**** Data shown ****

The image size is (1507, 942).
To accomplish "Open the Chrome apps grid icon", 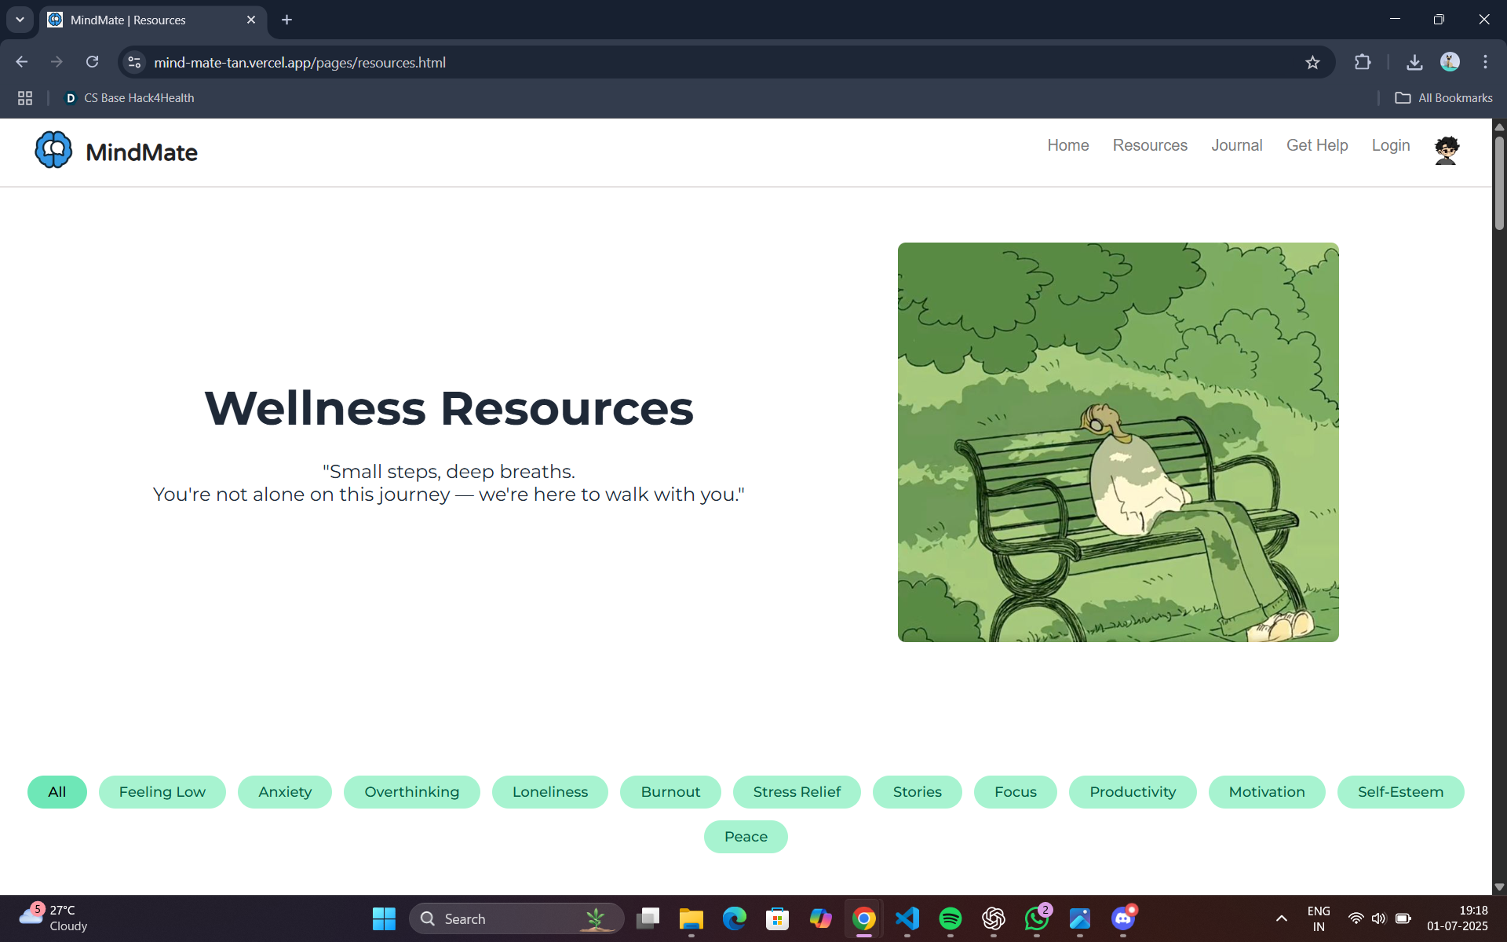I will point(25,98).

****
**** Data shown ****

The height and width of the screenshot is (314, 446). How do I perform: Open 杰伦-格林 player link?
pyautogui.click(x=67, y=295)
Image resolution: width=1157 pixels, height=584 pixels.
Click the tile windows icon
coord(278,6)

****
**** Data shown ****

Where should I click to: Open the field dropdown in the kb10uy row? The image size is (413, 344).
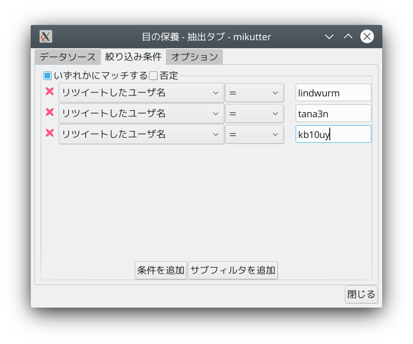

****

## Stated problem
Output as a JSON list of strings, one string per line and no blank lines, the records between the line containing "The height and" and the line containing "coord(278,6)", inclusive.

## Full solution
[
  "The height and width of the screenshot is (314, 446). How do I perform: Open 杰伦-格林 player link?",
  "pyautogui.click(x=67, y=295)",
  "Image resolution: width=1157 pixels, height=584 pixels.",
  "Click the tile windows icon",
  "coord(278,6)"
]